Detailed Explanation Of Titanium Anode

1. What is a titanium anode?

Titanium anode is the anode in the titanium-based metal oxide coating. According to the different catalytic coatings on the surface, it has the function of oxygen evolution and chlorine evolution. Generally, electrode materials should have good electrical conductivity, small change in pole pitch, strong corrosion resistance, good mechanical strength and processing performance, long life, low cost, and good electrocatalytic performance for electrode reactions. Titanium is currently the most satisfactory. The metal required for comprehensive requirements, generally industrial pure titanium TA1\TA2

The role of the metal oxide coating on the titanium anode is: low resistivity, good conductivity (the conductivity of titanium itself is not good), stable chemical composition of the precious metal coating, stable crystal structure, stable electrode size, and corrosion resistance Good, long life, with good electrocatalytic performance, which is beneficial to reduce the overpotential of oxygen evolution and chlorine evolution reactions and save electric energy.
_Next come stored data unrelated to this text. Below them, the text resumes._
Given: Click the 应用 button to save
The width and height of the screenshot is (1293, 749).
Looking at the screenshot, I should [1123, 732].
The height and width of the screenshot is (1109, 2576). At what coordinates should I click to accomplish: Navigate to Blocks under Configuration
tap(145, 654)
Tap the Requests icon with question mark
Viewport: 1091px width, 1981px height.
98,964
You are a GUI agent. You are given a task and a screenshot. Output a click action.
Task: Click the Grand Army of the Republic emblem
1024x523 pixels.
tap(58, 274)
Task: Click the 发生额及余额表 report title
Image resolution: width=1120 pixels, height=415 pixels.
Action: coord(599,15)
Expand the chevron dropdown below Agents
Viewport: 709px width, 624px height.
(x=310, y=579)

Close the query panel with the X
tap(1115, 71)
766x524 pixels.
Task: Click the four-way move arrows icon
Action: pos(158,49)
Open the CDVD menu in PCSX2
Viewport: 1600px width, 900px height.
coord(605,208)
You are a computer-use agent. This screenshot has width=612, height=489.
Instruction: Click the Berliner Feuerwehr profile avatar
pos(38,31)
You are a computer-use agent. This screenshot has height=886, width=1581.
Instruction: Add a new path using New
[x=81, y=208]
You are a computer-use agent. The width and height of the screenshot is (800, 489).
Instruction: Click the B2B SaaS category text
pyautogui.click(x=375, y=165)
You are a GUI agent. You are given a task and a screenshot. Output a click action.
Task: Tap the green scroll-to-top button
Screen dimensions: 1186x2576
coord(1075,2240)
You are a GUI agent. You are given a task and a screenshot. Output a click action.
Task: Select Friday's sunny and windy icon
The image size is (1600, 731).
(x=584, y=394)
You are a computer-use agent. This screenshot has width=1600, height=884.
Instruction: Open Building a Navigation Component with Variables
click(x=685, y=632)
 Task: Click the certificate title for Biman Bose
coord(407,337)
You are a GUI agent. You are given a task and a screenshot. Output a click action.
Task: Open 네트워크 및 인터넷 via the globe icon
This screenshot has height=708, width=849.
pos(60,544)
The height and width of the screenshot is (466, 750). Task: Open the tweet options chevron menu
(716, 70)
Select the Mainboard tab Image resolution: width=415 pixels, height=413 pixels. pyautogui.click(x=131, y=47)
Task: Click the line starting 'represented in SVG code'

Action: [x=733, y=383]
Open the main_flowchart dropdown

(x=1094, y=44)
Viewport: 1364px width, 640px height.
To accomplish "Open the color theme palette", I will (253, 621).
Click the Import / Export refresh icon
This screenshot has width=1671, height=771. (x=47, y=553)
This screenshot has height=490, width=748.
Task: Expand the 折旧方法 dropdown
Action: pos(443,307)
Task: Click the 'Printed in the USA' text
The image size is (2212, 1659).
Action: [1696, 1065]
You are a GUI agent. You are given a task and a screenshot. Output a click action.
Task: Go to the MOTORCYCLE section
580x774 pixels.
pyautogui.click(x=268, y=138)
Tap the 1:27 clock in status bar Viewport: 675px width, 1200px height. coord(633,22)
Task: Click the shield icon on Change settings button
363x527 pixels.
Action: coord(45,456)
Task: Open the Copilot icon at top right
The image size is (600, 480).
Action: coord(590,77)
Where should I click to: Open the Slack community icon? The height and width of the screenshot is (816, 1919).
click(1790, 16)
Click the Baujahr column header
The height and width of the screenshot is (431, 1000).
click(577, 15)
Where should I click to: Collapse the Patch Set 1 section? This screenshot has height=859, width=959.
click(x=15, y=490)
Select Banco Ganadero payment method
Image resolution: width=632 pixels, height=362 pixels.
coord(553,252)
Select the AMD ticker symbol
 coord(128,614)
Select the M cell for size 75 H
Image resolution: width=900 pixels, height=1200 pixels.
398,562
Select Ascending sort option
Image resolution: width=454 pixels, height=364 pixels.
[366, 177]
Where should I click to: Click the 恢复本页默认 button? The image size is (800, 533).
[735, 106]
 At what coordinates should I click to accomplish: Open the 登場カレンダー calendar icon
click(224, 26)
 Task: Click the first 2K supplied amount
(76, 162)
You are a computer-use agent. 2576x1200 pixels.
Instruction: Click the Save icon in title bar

2. The anodes in the metallurgical industry are divided into soluble anodes and insoluble anodes.

The soluble anode plays the role of supplementing metal ions and conduction during the electrolysis process, while the insoluble anode only plays the role of conduction. The earliest insoluble anodes were graphite and lead anodes. Titanium anodes began to be used in electrolysis and electroplating industries as a new technology in the 1970s. At present, insoluble anodes can be divided into two categories: chlorine evolution anodes and oxygen evolution anodes. Chlorine evolution anode is mainly used in chloride electrolyte system. Chlorine gas is released from the anode during the electroplating process, so it is called chlorine evolution anode; oxygen evolution anode is mainly used in electrolyte systems such as sulfate, nitrate, and hydrocyanate. Oxygen is released from the anode during the process, so it is called oxygen evolution anode. Lead alloy anode oxygen evolution anode, titanium anode has the function of oxygen evolution, chlorine evolution or both according to the different catalytic coating on the surface.

3. Lead and lead alloy anodes

The lead alloy anode is an oxygen evolution anode. The electrolyte for the oxygen evolution reaction is sulfuric acid and sulfate, which is mainly used for electrolytic metallurgy. This kind of anode has the defect that the geometrical size will change during the electrolysis process. In the electrolysis process, the lead anode matrix is first converted into lead sulfate and then into lead oxide. Lead sulfate is an intermediate layer. It is an insulator and acts as a chemical barrier. It can protect the inner lead matrix in a sulfuric acid environment. Lead oxide is an electrode in the actual sense on the outer layer. Oxygen evolution reaction occurs on the lead oxide. The oxygen evolution potential of lead oxide is very high, and it rises rapidly with the increase of current density. This feature of lead alloy anode is that its outer layer is oxidized. The inherent characteristics of lead-lead oxide is determined by the poor conductor of electricity. In addition, during the electrolysis process, the electrochemical performance of the lead oxide anode structure is constantly attenuated, and the generation of internal stress causes the oxide layer to fall off. In addition, the formation of lead peroxide also causes the oxide to continue to dissolve, as the intermediate layer of sulfuric acid Lead is converted into lead oxide again, which becomes a new outer layer oxide electrocatalytic active material, and the inner lead matrix is oxidized again to form a new lead sulfate intermediate protective layer. Therefore, during the electrolysis process, lead and its alloying elements continue to dissolve into the electrolyte and precipitate to cause solution pollution and cathode product pollution.

4. Titanium anode

Titanium anodes do not have the disadvantage of mechanical dimensional attenuation compared to graphite anodes and lead alloy anodes, so they are also called dimensional stability anodes. Titanium anodes have the following advantages: stable geometric dimensions; diversity of geometric shapes; excellent stability of electrochemical and chemical properties; excellent electrocatalytic activity; low anode potential and insensitive to changes in circuit density; energy saving and prolonged electrolysis The service life of the liquid; maintenance-free; long life (very important); high-quality cathode products (no impurities or very few impurities, uniform microstructure, such as electrolytic copper, zinc, nickel). The titanium anode is a double-layer composite structure composed of a metal substrate and a coating on the substrate. The titanium substrate acts as a conductor, and the coating functions as an electrochemical catalyst for the oxygen evolution/chlorine evolution reaction. The oxygen/chlorine evolution potential of this coating is low, and the oxygen/chlorine evolution potential hardly changes with the current density. Titanium-based conductor is a permanent material with a long coating life. It can be used to obtain almost completely pure cathode products without pollution and energy saving.